CRAYTOR: In the places where we have landlord relationships, there's not been one who has not been willing to work with us. But there also hasn't been one that beforehand we didn't have a relationship with. At least in terms of general speaking terms or monthly check-ins or quarterly check-ins that type of thing.
So, it's get to know your landlord, get to know your bankers. Don't try to start a relationship in the middle of a crisis.
I think, have the relationship, and then during that crisis situation, you're more likely to get what you need from that. And it's not too late to start. Look, as Brad said, initially communicate. Be open. Be honest.
We all know that this, we all know about this issue, we're all going to be affected by it. So no one here is ever going to ... say that they're immune from some of the pressures that are being put on the economy.
SIMPSON: I mean, it is daunting to pick up the phone and call someone that you don't regularly communicate with, and yes, that's difficult, but understand that as soon as you do it, you will feel better.
I mean there were certain landlords that we don't talk with a lot or all the time. We do have great relationships with them, but it's not, you're not necessarily going to have coffee with your landlord every week. You know, most of us are not.
So, it's honestly just as, and I make it sound simple, and it's not. Just call them, and even if you're leaving a message, you know, "Hey, I need to talk to you about our lease." And when they call back, it's just an honest conversation about, you know, "Hey, we're in an unprecedented situation. I know you're affected, too. We're trying to figure it out. We're reacting day-by-day. We're not panicking. I don't want you to panic. We're still committed to your location."

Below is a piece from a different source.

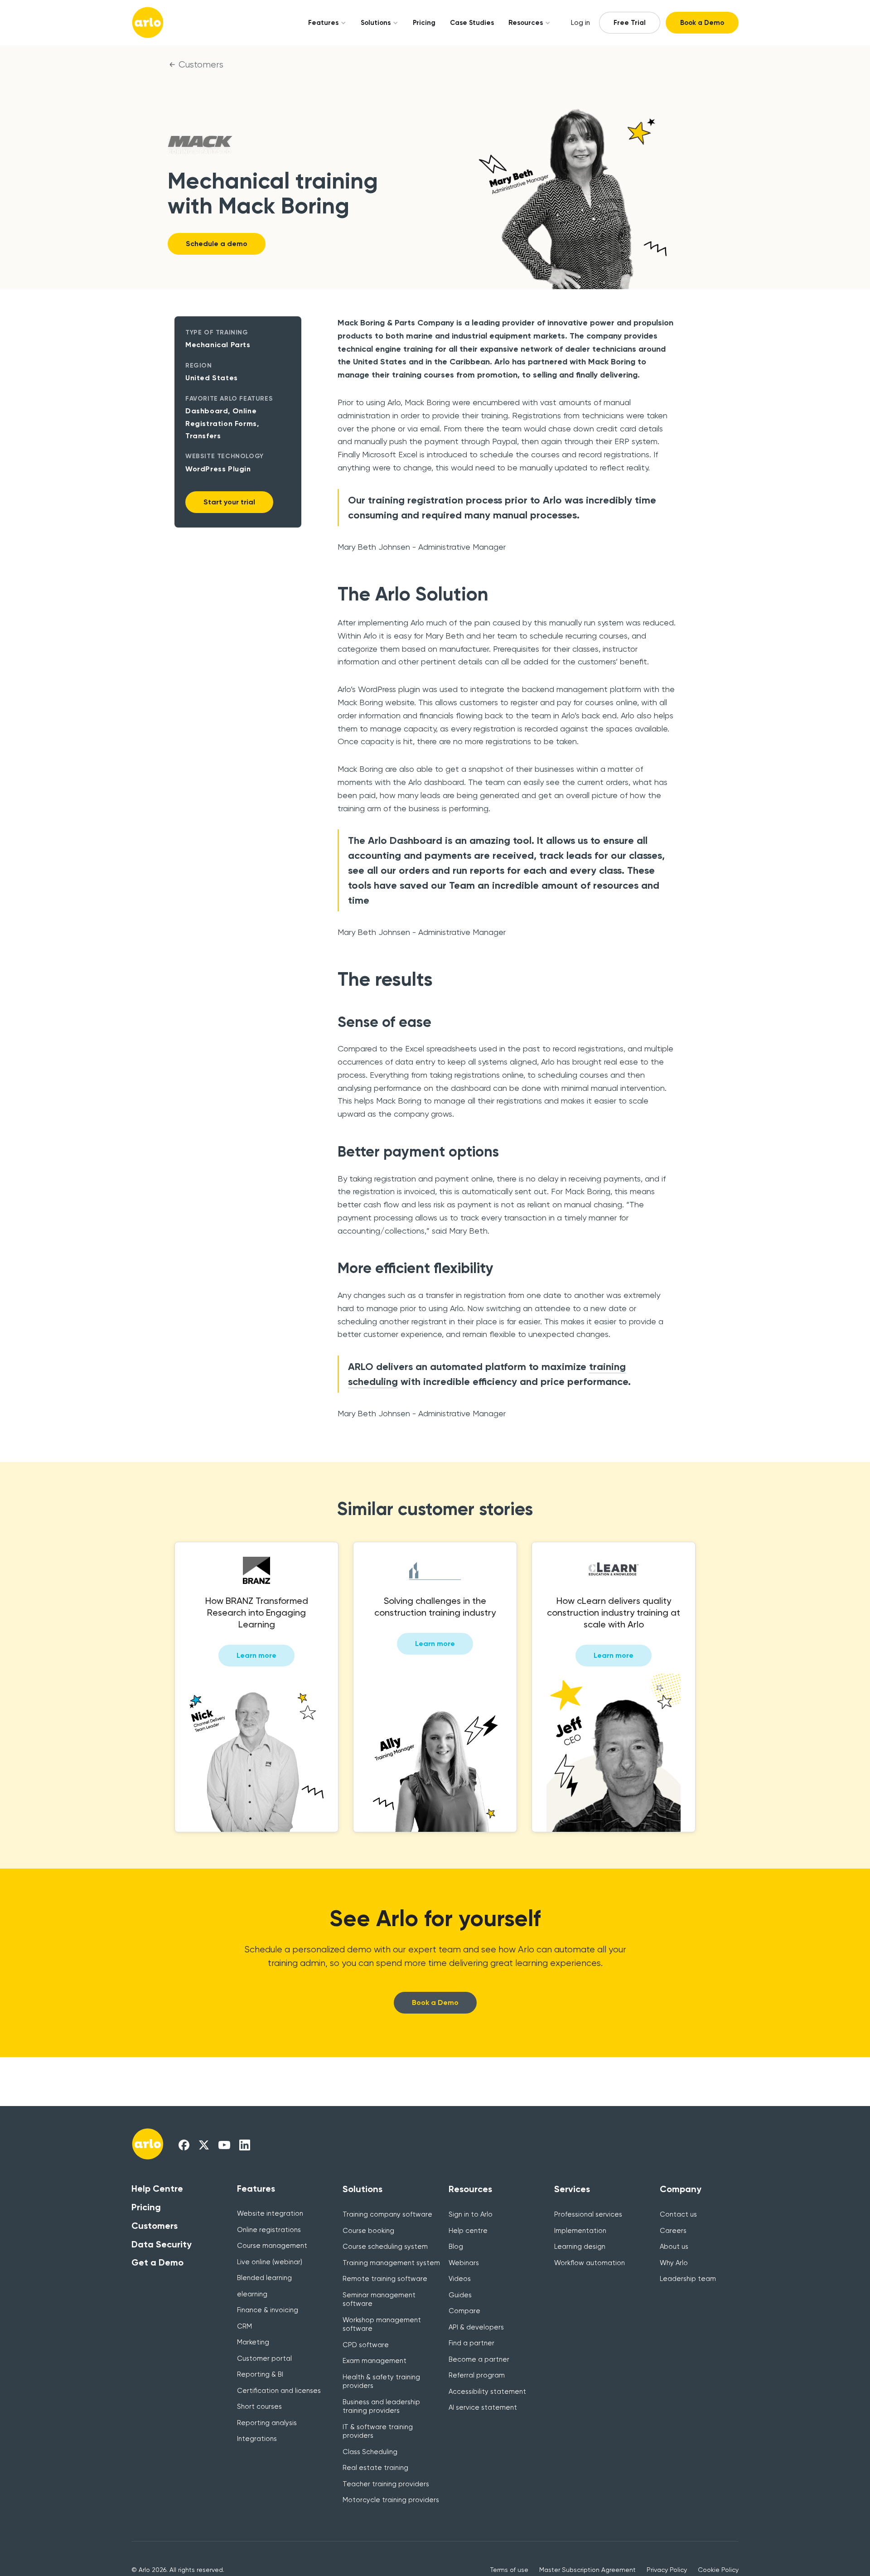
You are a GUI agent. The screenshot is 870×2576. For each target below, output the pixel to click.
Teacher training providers (386, 2484)
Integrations (257, 2439)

CRAYTOR And the key element there is call. There's far less chance of a conversation going wrong than an email. … Especially in tense times when you're looking for things to go wrong. There's a lot to pick apart in the written message that maybe was not even intended. So, by all means, call, when available.
And you know, there is no stigma here. Look, I mean, there's no stigma for wanting to go out and get this deal. 'Cause guess what? Your landlord's going out to get the same deal.
Your landlord, if he or she is doing their job, is calling their bank and saying, "Hey, give me a deal, and let me know if I can defer my payment." They're having the same exact conversation.
So, I think they're going to be surprised if you don't call as opposed to worried that you might. Pick up the phone. Go get the relief that quite honestly should be available to you.